Le banche che non prestano denaro a tassi ragionevoli creano gravi problemi per l’economia dell’intera Eurozona. Parola di Mario Draghi. Il presidente della Bce ieri, durante una lecture ad Amsterdam, ha strigliato gli istituti di credito:

Se le banche in alcuni Paesi non prestano a tassi ragionevoli, le conseguenze per l'Eurozona sono gravi.

Per Draghi:

è particolarmente sconcertante che le piccole e medie imprese soffrano più delle grandi aziende, visto che fanno i tre quarti dell'occupazione.

Il settore bancario e il mercato finanziario dell'area Euro:

sono diventati frammentati. Questo è un danno perché l'area euro è un'economia basata sulle banche. Circa tre quarti dei finanziamenti alle imprese viene dalle banche.

Il presidente della Banca centrale europea ha poi ha parlato della crisi economica e dei Paesi che più ne risentono, più sotto stress, perché soffrono:


di una perdita di competitività cronica; la via d'uscita è ritrovare la competitività.

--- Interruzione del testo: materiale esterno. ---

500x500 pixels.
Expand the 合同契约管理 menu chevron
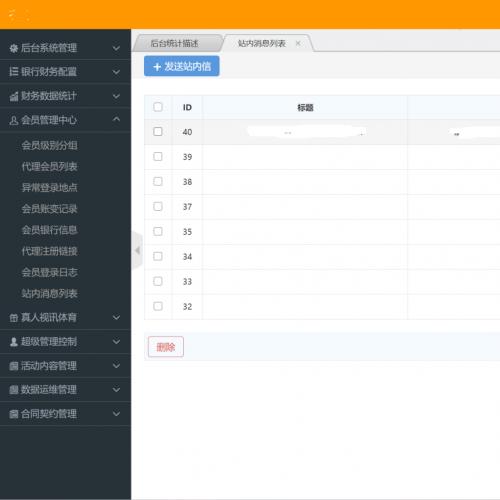pos(116,414)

Servono riforme strutturali ambiziose, ha aggiunto Draghi:


La maggior parte delle misure non convenzionali adottate dalle banche centrali in giro per il mondo sono molto simili, l'approccio è diverso

rispetto a quello della Bce che deve operare nel quadro di 17 Paesi:

a differenza di Paesi con una vera e propria struttura federale o con un'unica autorità di bilancio, l'eurozona è composta da diversi Paesi sovrani.

Ciò significa che:

il debito di ognuno di questi ha caratteristiche diverse per quanto riguarda la liquidità e il profilo di rischio; non c'é una misura univoca per definire il premio di rischio nell'area euro.

Draghi ha poi ricordato che attuare riforme strutturali, il consolidamento di bilancio e il risanamento dei conti bancari non è certo compito della Banca centrale europea:

né rientra nel mandato della politica monetaria.

L’ex presidente di Bankitalia ha quindi invitato i governi ad agire con misure a favore delle piccole e medie imprese, le più colpite dalla crisi e dalla stretta al credito operata dagli istituti bancari. La Bce ha allo studio alcune opzioni per far fronte al problema ma invita i governi a fare la loro parte.

E a proposito di prestiti concessi a tassi per niente ragionevoli ricordiamo che Bankitalia ogni tre mesi pubblica i tassi medi delle operazioni di finanziamento per la definizione del tasso di usura. Tali tassi aumentati di un quarto cui si aggiungono altri quattro punti percentuali formano il tasso limite oltre il quale si configura lo strozzinaggio.

Per la legge italiana (L.108/96, D.L.70/2011) i tassi di un prestito che superano quelli di usura sono considerati come non apposti, per cui al prestito sarà applicato il Taeg corrispondente al tasso nominale minimo dei Bot annuali emessi nei 12 mesi prima della conclusione del contratto.